### Items listed in a dataset
++++++
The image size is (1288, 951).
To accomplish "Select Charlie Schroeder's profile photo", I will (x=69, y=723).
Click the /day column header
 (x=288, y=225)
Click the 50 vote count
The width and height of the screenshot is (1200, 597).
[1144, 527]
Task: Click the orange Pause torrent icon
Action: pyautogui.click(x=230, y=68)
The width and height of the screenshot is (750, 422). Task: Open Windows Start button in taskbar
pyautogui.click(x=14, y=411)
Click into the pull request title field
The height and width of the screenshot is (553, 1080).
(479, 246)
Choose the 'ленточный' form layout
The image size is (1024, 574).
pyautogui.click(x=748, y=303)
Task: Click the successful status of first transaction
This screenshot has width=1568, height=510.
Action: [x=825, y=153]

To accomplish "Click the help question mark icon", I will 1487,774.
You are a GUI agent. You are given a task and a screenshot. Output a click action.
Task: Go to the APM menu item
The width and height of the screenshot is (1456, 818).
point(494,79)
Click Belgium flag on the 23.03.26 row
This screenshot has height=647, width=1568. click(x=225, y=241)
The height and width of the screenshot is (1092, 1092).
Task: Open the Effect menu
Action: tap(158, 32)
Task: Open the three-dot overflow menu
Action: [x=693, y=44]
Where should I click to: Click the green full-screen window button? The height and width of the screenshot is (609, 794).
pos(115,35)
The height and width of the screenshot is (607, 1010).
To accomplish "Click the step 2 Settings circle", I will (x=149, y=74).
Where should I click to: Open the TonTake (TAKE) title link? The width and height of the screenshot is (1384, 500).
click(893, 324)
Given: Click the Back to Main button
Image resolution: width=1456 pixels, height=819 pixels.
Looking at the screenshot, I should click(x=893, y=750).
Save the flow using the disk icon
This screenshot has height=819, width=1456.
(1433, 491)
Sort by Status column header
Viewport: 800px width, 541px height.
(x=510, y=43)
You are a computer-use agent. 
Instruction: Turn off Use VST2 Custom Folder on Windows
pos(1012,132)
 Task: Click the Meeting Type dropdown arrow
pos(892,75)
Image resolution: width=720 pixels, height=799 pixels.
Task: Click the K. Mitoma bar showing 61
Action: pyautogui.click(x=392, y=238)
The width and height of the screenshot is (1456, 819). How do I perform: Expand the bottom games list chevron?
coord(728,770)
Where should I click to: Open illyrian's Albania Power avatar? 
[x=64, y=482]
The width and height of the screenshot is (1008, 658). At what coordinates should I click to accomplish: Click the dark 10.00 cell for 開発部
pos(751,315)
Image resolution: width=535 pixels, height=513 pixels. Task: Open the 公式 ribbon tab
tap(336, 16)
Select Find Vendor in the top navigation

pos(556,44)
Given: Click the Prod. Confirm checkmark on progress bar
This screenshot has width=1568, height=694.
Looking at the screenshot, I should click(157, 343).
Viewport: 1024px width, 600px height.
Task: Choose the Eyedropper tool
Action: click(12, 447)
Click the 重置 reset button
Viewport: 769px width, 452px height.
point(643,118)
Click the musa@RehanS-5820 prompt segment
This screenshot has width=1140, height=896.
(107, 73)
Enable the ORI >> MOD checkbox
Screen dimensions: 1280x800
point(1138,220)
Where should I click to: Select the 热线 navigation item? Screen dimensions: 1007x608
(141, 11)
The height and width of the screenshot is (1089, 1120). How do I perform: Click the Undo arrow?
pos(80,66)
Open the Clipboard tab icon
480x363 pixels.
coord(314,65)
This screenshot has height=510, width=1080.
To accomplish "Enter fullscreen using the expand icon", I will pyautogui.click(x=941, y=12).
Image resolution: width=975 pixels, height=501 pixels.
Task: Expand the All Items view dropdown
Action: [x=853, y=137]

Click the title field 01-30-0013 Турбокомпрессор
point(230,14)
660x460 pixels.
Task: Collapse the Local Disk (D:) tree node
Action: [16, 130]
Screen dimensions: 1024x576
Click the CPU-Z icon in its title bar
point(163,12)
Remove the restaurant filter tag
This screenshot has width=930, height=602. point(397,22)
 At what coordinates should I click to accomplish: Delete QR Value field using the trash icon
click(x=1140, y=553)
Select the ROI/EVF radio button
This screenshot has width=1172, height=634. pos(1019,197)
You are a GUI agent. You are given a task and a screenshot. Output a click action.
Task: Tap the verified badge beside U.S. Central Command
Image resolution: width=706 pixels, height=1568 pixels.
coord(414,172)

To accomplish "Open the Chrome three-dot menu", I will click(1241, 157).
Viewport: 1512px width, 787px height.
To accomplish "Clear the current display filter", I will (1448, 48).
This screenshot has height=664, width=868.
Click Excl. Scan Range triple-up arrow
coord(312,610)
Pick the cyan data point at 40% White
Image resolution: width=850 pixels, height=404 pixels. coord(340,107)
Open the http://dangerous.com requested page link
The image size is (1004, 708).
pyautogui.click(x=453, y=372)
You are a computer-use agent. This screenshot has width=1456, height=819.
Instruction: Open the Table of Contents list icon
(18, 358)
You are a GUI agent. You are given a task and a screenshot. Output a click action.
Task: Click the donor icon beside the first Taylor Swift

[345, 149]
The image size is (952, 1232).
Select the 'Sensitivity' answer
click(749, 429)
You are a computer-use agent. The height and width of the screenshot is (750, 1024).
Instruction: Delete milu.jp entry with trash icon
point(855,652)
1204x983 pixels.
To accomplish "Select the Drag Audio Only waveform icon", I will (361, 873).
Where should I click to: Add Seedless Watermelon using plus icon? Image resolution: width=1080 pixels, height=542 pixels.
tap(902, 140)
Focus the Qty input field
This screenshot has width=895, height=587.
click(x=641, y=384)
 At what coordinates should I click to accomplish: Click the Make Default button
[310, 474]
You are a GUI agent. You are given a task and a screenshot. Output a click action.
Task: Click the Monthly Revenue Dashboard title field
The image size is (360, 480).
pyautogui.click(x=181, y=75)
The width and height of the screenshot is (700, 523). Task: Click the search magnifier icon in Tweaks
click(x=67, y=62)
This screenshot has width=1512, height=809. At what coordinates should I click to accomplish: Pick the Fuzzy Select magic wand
++++++
### Problem to solve
Reproduce all of the records above word for word, leaving nothing out.

### Answer in full
The image size is (1288, 951).
To accomplish "Select Charlie Schroeder's profile photo", I will (x=69, y=723).
Click the /day column header
 (x=288, y=225)
Click the 50 vote count
The width and height of the screenshot is (1200, 597).
[1144, 527]
Task: Click the orange Pause torrent icon
Action: pyautogui.click(x=230, y=68)
The width and height of the screenshot is (750, 422). Task: Open Windows Start button in taskbar
pyautogui.click(x=14, y=411)
Click into the pull request title field
The height and width of the screenshot is (553, 1080).
(479, 246)
Choose the 'ленточный' form layout
The image size is (1024, 574).
pyautogui.click(x=748, y=303)
Task: Click the successful status of first transaction
This screenshot has width=1568, height=510.
Action: [x=825, y=153]

To accomplish "Click the help question mark icon", I will 1487,774.
You are a GUI agent. You are given a task and a screenshot. Output a click action.
Task: Go to the APM menu item
The width and height of the screenshot is (1456, 818).
point(494,79)
Click Belgium flag on the 23.03.26 row
This screenshot has height=647, width=1568. click(x=225, y=241)
The height and width of the screenshot is (1092, 1092).
Task: Open the Effect menu
Action: tap(158, 32)
Task: Open the three-dot overflow menu
Action: [x=693, y=44]
Where should I click to: Click the green full-screen window button? The height and width of the screenshot is (609, 794).
pos(115,35)
The height and width of the screenshot is (607, 1010).
To accomplish "Click the step 2 Settings circle", I will (x=149, y=74).
Where should I click to: Open the TonTake (TAKE) title link? The width and height of the screenshot is (1384, 500).
click(893, 324)
Given: Click the Back to Main button
Image resolution: width=1456 pixels, height=819 pixels.
Looking at the screenshot, I should click(x=893, y=750).
Save the flow using the disk icon
This screenshot has height=819, width=1456.
(1433, 491)
Sort by Status column header
Viewport: 800px width, 541px height.
(x=510, y=43)
You are a computer-use agent. 
Instruction: Turn off Use VST2 Custom Folder on Windows
pos(1012,132)
 Task: Click the Meeting Type dropdown arrow
pos(892,75)
Image resolution: width=720 pixels, height=799 pixels.
Task: Click the K. Mitoma bar showing 61
Action: pyautogui.click(x=392, y=238)
The width and height of the screenshot is (1456, 819). How do I perform: Expand the bottom games list chevron?
coord(728,770)
Where should I click to: Open illyrian's Albania Power avatar? 
[x=64, y=482]
The width and height of the screenshot is (1008, 658). At what coordinates should I click to accomplish: Click the dark 10.00 cell for 開発部
pos(751,315)
Image resolution: width=535 pixels, height=513 pixels. Task: Open the 公式 ribbon tab
tap(336, 16)
Select Find Vendor in the top navigation

pos(556,44)
Given: Click the Prod. Confirm checkmark on progress bar
This screenshot has width=1568, height=694.
Looking at the screenshot, I should click(157, 343).
Viewport: 1024px width, 600px height.
Task: Choose the Eyedropper tool
Action: click(12, 447)
Click the 重置 reset button
Viewport: 769px width, 452px height.
point(643,118)
Click the musa@RehanS-5820 prompt segment
This screenshot has width=1140, height=896.
(107, 73)
Enable the ORI >> MOD checkbox
Screen dimensions: 1280x800
point(1138,220)
Where should I click to: Select the 热线 navigation item? Screen dimensions: 1007x608
(141, 11)
The height and width of the screenshot is (1089, 1120). How do I perform: Click the Undo arrow?
pos(80,66)
Open the Clipboard tab icon
480x363 pixels.
coord(314,65)
This screenshot has height=510, width=1080.
To accomplish "Enter fullscreen using the expand icon", I will pyautogui.click(x=941, y=12).
Image resolution: width=975 pixels, height=501 pixels.
Task: Expand the All Items view dropdown
Action: [x=853, y=137]

Click the title field 01-30-0013 Турбокомпрессор
point(230,14)
660x460 pixels.
Task: Collapse the Local Disk (D:) tree node
Action: [16, 130]
Screen dimensions: 1024x576
Click the CPU-Z icon in its title bar
point(163,12)
Remove the restaurant filter tag
This screenshot has width=930, height=602. point(397,22)
 At what coordinates should I click to accomplish: Delete QR Value field using the trash icon
click(x=1140, y=553)
Select the ROI/EVF radio button
This screenshot has width=1172, height=634. pos(1019,197)
You are a GUI agent. You are given a task and a screenshot. Output a click action.
Task: Tap the verified badge beside U.S. Central Command
Image resolution: width=706 pixels, height=1568 pixels.
coord(414,172)

To accomplish "Open the Chrome three-dot menu", I will click(1241, 157).
Viewport: 1512px width, 787px height.
To accomplish "Clear the current display filter", I will (1448, 48).
This screenshot has height=664, width=868.
Click Excl. Scan Range triple-up arrow
coord(312,610)
Pick the cyan data point at 40% White
Image resolution: width=850 pixels, height=404 pixels. coord(340,107)
Open the http://dangerous.com requested page link
The image size is (1004, 708).
pyautogui.click(x=453, y=372)
You are a computer-use agent. This screenshot has width=1456, height=819.
Instruction: Open the Table of Contents list icon
(18, 358)
You are a GUI agent. You are given a task and a screenshot. Output a click action.
Task: Click the donor icon beside the first Taylor Swift

[345, 149]
The image size is (952, 1232).
Select the 'Sensitivity' answer
click(749, 429)
You are a computer-use agent. The height and width of the screenshot is (750, 1024).
Instruction: Delete milu.jp entry with trash icon
point(855,652)
1204x983 pixels.
To accomplish "Select the Drag Audio Only waveform icon", I will (361, 873).
Where should I click to: Add Seedless Watermelon using plus icon? Image resolution: width=1080 pixels, height=542 pixels.
tap(902, 140)
Focus the Qty input field
This screenshot has width=895, height=587.
click(x=641, y=384)
 At what coordinates should I click to accomplish: Click the Make Default button
[310, 474]
You are a GUI agent. You are given a task and a screenshot. Output a click action.
Task: Click the Monthly Revenue Dashboard title field
The image size is (360, 480).
pyautogui.click(x=181, y=75)
The width and height of the screenshot is (700, 523). Task: Click the search magnifier icon in Tweaks
click(x=67, y=62)
This screenshot has width=1512, height=809. At what coordinates should I click to accomplish: Pick the Fuzzy Select magic wand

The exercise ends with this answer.